■ Exercise aim ■
Copy the following data verbatim, beginning at the line containing "Click the 体技 circle mark" and ending after the line containing "Toggle the NAC_IP_LIST".
=-=-=
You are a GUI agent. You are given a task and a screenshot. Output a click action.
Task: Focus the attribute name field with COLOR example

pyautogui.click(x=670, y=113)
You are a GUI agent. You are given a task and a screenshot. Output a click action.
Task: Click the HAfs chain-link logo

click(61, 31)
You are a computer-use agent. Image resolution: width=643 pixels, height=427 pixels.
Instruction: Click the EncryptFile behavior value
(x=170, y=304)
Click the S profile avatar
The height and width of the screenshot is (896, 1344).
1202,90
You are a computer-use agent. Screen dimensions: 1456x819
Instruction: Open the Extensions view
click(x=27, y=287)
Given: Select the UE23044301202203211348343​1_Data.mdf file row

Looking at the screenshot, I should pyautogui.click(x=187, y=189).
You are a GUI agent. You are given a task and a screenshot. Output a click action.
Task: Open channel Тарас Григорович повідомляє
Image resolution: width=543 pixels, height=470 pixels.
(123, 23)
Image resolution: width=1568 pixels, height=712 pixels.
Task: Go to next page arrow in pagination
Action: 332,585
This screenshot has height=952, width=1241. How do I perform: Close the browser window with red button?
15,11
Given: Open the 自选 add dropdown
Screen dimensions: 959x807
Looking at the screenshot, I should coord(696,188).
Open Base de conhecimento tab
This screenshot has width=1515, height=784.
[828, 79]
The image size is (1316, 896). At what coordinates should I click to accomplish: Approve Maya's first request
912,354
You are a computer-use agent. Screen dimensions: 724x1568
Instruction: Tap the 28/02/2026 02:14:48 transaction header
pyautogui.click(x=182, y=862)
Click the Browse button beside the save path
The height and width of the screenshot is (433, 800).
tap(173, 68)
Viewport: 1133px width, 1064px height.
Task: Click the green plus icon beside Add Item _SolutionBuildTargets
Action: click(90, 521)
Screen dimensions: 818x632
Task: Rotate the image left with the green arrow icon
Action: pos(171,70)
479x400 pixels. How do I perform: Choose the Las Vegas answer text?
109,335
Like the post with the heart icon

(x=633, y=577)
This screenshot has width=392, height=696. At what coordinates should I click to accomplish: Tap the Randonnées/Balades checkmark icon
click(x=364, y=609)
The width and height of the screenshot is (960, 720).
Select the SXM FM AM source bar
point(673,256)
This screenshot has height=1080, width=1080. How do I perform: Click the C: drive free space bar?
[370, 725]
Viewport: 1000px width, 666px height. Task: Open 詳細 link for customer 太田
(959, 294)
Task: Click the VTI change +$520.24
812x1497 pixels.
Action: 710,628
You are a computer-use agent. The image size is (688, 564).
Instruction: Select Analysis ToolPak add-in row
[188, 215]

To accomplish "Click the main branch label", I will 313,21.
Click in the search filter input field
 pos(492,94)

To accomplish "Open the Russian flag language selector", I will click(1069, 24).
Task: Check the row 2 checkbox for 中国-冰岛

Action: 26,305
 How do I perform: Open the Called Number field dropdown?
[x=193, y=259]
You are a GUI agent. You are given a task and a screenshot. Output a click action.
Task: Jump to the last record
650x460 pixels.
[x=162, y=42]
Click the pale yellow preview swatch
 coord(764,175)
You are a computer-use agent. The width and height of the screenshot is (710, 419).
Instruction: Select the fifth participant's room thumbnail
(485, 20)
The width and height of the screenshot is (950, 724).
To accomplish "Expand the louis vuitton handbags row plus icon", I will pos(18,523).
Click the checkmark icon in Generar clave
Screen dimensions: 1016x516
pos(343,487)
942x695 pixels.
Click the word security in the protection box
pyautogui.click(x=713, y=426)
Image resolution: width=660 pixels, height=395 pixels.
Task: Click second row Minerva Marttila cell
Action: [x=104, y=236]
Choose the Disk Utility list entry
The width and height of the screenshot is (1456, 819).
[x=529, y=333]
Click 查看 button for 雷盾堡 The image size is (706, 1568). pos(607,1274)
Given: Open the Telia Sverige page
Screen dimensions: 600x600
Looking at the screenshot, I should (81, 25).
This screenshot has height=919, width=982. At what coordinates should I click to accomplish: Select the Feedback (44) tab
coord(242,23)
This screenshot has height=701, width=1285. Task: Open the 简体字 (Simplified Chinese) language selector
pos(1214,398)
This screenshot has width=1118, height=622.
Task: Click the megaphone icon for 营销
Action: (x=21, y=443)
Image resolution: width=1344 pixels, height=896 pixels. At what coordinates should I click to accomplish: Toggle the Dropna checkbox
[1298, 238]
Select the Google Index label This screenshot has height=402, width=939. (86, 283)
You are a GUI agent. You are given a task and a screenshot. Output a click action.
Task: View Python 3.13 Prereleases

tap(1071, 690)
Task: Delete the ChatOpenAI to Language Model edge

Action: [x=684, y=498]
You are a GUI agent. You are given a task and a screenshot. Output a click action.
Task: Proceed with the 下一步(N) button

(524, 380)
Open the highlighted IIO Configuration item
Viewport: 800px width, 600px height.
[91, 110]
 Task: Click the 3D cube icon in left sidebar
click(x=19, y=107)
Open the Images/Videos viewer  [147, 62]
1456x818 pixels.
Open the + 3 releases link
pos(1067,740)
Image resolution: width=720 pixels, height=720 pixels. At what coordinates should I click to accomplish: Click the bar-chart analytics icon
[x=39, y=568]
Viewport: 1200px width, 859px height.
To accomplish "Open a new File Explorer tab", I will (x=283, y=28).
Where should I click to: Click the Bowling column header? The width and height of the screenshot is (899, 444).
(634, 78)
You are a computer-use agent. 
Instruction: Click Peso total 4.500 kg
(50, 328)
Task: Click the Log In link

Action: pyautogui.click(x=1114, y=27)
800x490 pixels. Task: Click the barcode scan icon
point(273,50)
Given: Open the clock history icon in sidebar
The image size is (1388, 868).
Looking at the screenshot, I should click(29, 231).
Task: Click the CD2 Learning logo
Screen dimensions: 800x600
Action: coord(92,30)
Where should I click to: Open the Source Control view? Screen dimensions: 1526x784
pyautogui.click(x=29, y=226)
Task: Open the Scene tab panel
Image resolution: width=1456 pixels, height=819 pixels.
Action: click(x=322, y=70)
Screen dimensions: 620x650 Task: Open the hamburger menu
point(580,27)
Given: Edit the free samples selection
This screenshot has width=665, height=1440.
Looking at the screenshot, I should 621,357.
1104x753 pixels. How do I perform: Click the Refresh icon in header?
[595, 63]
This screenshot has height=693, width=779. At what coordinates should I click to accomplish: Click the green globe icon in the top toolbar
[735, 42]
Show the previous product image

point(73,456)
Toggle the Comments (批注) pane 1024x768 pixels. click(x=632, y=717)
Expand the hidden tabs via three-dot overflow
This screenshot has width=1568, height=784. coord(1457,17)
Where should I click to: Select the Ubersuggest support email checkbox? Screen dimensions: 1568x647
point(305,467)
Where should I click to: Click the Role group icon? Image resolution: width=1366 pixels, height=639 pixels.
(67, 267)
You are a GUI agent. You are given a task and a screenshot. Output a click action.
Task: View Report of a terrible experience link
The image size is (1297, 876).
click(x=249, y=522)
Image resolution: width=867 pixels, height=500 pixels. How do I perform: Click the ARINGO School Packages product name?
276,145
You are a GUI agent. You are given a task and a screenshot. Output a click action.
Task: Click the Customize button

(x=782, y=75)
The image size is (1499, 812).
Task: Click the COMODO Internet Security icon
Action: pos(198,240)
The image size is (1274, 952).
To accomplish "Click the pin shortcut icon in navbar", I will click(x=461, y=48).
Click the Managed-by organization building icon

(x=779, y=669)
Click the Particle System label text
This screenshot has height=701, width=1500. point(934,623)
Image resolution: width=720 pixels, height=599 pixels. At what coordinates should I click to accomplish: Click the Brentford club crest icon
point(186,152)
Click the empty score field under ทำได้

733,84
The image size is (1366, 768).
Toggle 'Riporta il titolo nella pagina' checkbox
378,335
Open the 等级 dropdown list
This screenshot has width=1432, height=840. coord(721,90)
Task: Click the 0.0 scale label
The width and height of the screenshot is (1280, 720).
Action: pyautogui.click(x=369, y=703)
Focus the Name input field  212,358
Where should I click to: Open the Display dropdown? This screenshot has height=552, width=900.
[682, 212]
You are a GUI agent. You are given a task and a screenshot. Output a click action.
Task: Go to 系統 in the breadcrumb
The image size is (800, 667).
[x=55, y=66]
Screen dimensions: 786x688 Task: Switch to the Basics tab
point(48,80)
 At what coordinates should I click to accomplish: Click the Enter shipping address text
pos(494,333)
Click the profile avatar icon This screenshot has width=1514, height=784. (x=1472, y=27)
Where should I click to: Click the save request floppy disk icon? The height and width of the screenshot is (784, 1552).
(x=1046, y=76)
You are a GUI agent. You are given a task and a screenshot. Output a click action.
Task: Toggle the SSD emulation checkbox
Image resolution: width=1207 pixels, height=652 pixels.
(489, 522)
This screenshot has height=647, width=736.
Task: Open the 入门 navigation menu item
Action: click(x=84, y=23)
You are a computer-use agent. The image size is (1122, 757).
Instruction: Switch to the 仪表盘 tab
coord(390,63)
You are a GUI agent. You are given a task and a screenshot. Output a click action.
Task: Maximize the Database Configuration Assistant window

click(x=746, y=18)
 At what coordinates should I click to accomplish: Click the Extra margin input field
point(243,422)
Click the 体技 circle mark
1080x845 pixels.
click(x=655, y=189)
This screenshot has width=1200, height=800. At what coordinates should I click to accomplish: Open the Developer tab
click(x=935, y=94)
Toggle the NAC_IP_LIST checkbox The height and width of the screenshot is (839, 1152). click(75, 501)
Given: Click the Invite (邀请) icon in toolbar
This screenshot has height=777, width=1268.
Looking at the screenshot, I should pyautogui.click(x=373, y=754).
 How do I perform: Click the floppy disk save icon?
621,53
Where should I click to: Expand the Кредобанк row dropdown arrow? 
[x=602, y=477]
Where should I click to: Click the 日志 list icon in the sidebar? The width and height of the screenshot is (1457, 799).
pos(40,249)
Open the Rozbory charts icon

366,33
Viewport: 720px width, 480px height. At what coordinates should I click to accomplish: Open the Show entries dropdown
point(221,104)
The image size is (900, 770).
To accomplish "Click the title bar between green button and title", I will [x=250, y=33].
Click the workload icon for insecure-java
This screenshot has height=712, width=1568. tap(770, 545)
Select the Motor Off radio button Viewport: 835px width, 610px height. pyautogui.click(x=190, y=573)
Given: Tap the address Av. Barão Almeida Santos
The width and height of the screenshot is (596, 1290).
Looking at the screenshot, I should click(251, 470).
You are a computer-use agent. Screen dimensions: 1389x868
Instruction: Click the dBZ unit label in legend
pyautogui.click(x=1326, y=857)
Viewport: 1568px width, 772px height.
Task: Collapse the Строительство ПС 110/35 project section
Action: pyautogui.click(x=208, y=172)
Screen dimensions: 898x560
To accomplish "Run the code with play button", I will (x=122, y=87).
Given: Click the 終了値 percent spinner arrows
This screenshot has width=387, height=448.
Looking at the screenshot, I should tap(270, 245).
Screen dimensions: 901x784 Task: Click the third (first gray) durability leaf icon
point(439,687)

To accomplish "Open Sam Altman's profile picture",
=-=-=
■ Written reply ■
Click the 体技 circle mark
1080x845 pixels.
click(x=655, y=189)
This screenshot has width=1200, height=800. At what coordinates should I click to accomplish: Open the Developer tab
click(x=935, y=94)
Toggle the NAC_IP_LIST checkbox The height and width of the screenshot is (839, 1152). click(75, 501)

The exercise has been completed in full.